_課題内容_
提示文を読み、次の問いに答えよ。
(a) 主人公エリーのモデルは誰だとされているか。
(b) 原作では、搭乗者は何名で、どこから選ばれているか。
(c) 映画版の監督として名前が挙がっているのは誰か。

─── 提示文 ───

カール・セーガンといえば,パイオニア計画やボイジャー計画の中心人物であり,米国惑星協会の創設者であり,SETI の開拓者.惑星探査を語るうえで欠かせない人物.そのセーガンが書いた SF ということで,もちろん記述の正しさは折り紙つき,加えてセーガンの SETI にかける情熱がびんびん伝わってきます.

主人公エリーは気鋭の電波天文学者ですが,モデルは SETI 研究所のジル・ターターだそうです.もちろんセーガン自身の姿も投影されているのでしょう.主人公や周囲の人物の描き方からは,宇宙を見つめる科学者ならではの情熱,言動,あるいは生態といったものが垣間見られて非常に楽しい.実際の SETI 研究所や,あるいは JPLESAISAS にも,こういった感じの人,多いんだろうなあ.

映画版の評価が割れるのは,恐らく科学 vs. 信仰というあまり日本では見られない問題設定に違和感を感じる人が多いからかも知れないですね.そういう方は原作を読まれるともう少ししっくり来るかと思います.映画版はかなりこの二項対立をメインに据えていて,しかも「アメリカの」信仰(特にキリスト教)に偏っているという気がします.政治問題もコンソーシアムの活動も搭乗者の選抜もすべてアメリカベースになっています.そもそも進化論を教える教えないで大騒ぎになるような国でセーガンも随分苦労したみたいですから,そのアメリカで物語が進むのならああいう論争が本当に起きるんだろうなあとは思いますが,これがヨーロッパならまた違ったでしょう.原作はもっとバランスのよい視点で書かれており,搭乗者も世界各国から選ばれた 5 名だし,政治的駆け引きも様々な国の情勢が加味されます.そして宗教に関してもキリスト教以外の宗教・思想が当然のように登場するだけでなく,科学 vs. 信仰という単純な二項対立を一段階超えた止揚的な描かれ方になっているように思えます.

あるいは逆に,原作がいかにも科学者の書いたような,思索的に淡々と進む展開なのに対し,映画版は原作のエッセンスを保存しつつ,ハリウッド・エンターテインメントとして実に秀逸な仕上がりになっているともいえます.ストーリーの巧みさでいえば明らかに映画版のほうが上です.原作にはなかったラブロマンス要素や盛り上がりのシーンは邪魔に感じる人も多いでしょうが(実際管理人も,あの色恋沙汰はちょっと疑問ですが),これらがなかったら退屈で軸がぶれた映画になっていたでしょう.重厚な原作からキーエピソードを抜き出し,テーマを絞り,泣ける要素やハラハラドキドキの要素を加えて 2 時間半にまとめ,その筋の人もそうでない人も感動できる仕上がりにし,それでいてセーガンのメッセージをここまで保存できるなんて芸当は,並みの監督にはできません.さすがゼメキス監督,見事です.もちろんあちこち無理もあるのですが,実にうまくまとめていると管理人は思うのです.

─── データ ───

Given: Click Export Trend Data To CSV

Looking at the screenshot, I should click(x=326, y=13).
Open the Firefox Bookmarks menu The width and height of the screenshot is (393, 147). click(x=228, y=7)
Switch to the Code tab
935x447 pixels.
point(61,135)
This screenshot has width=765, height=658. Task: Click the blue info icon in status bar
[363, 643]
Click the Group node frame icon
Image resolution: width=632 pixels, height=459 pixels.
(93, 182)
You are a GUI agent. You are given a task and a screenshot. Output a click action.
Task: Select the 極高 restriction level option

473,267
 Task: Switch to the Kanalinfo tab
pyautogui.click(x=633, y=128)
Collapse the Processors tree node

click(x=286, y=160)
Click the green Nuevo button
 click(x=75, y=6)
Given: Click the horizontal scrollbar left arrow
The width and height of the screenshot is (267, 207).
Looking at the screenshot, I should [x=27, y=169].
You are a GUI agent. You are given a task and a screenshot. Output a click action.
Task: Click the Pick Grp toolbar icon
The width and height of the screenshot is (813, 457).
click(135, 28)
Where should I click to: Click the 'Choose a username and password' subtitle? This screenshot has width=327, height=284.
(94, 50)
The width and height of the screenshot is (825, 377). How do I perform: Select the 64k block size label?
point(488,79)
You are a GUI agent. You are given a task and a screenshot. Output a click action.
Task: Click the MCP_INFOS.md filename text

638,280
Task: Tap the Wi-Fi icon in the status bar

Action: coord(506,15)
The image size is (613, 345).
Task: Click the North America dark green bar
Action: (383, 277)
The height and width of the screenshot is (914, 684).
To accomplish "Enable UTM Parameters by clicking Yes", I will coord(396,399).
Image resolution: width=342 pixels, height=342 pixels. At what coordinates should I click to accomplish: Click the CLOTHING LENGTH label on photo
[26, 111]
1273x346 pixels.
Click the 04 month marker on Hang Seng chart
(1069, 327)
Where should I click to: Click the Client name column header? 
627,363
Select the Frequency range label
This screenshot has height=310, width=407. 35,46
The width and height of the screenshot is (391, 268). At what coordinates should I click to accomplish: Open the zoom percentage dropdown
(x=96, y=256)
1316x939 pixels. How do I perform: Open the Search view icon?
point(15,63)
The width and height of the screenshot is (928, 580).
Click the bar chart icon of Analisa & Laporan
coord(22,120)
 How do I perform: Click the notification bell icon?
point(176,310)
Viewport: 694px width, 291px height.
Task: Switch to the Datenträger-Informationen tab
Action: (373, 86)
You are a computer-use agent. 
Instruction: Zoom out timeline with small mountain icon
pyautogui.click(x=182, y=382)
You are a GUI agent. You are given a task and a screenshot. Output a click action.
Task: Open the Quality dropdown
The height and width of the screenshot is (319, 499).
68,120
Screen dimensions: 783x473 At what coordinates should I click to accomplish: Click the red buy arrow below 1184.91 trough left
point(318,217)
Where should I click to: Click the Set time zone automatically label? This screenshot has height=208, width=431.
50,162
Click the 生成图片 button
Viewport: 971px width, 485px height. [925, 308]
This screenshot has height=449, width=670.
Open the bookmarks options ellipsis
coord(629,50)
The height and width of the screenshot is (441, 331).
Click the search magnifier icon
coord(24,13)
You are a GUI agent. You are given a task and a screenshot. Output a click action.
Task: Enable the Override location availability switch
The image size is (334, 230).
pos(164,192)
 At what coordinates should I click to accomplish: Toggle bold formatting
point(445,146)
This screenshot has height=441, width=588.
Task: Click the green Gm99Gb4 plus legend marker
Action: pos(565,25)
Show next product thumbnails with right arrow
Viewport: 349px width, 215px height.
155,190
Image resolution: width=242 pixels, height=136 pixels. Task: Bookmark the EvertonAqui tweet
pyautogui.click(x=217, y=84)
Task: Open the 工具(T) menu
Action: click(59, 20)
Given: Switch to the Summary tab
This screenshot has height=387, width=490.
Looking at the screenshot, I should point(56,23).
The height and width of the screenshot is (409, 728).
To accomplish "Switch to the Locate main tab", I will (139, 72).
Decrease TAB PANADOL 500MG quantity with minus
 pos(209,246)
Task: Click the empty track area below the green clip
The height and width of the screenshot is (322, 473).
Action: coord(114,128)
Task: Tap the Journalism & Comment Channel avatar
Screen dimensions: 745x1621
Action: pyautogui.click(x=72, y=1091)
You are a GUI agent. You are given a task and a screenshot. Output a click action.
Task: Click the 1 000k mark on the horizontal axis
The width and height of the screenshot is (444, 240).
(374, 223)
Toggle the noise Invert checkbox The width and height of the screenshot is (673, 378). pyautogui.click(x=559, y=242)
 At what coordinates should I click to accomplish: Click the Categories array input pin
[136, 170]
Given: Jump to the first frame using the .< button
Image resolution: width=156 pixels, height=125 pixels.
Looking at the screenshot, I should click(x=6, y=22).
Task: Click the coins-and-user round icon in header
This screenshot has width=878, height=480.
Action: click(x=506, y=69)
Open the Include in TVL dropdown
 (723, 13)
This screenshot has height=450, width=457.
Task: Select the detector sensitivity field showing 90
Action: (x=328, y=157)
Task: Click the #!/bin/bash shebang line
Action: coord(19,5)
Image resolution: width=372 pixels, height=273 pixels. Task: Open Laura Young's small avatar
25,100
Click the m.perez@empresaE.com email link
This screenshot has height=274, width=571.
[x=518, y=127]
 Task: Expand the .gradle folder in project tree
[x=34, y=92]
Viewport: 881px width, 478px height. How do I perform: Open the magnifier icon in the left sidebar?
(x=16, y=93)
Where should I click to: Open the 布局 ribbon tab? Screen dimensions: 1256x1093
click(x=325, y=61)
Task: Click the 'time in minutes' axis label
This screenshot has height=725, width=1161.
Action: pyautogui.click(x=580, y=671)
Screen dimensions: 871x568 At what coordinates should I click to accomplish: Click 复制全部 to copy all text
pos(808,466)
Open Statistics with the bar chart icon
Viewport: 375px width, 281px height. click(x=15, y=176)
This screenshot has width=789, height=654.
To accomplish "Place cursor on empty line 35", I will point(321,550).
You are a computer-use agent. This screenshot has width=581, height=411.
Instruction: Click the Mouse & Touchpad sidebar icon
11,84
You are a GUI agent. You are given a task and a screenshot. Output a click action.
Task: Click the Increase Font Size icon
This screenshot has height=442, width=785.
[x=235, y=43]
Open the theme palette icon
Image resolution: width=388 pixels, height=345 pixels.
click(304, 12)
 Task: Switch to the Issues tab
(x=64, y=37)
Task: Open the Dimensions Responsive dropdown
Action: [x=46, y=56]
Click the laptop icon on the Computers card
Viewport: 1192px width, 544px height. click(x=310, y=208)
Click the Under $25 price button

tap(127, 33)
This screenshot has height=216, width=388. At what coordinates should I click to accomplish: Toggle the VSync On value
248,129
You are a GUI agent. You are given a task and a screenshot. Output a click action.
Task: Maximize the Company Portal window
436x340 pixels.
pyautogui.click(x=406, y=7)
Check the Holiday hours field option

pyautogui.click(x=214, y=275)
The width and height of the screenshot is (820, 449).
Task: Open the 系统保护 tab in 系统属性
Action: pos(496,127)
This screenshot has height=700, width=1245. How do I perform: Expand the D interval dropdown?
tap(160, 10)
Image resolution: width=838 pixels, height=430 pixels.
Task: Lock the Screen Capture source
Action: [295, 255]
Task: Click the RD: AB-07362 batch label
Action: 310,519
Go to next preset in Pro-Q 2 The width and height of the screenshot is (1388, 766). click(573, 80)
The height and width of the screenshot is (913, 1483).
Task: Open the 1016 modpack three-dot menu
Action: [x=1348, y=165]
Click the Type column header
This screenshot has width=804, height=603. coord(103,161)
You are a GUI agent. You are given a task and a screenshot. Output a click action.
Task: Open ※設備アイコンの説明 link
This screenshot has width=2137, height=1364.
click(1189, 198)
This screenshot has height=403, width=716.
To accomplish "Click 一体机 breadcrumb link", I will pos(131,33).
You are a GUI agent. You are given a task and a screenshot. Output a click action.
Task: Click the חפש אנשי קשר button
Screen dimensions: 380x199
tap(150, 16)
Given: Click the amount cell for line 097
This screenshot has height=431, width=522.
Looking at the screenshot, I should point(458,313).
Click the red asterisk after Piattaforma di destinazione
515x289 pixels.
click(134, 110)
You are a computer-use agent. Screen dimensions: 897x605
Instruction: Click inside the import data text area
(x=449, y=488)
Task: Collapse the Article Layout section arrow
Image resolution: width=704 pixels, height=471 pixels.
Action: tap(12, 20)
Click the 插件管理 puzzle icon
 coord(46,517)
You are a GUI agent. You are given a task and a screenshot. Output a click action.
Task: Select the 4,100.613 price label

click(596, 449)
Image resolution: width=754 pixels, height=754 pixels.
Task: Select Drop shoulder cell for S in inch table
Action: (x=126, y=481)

───

_回答_
(a) SETI 研究所のジル・ターター
(b) 世界各国から選ばれた 5 名
(c) ゼメキス監督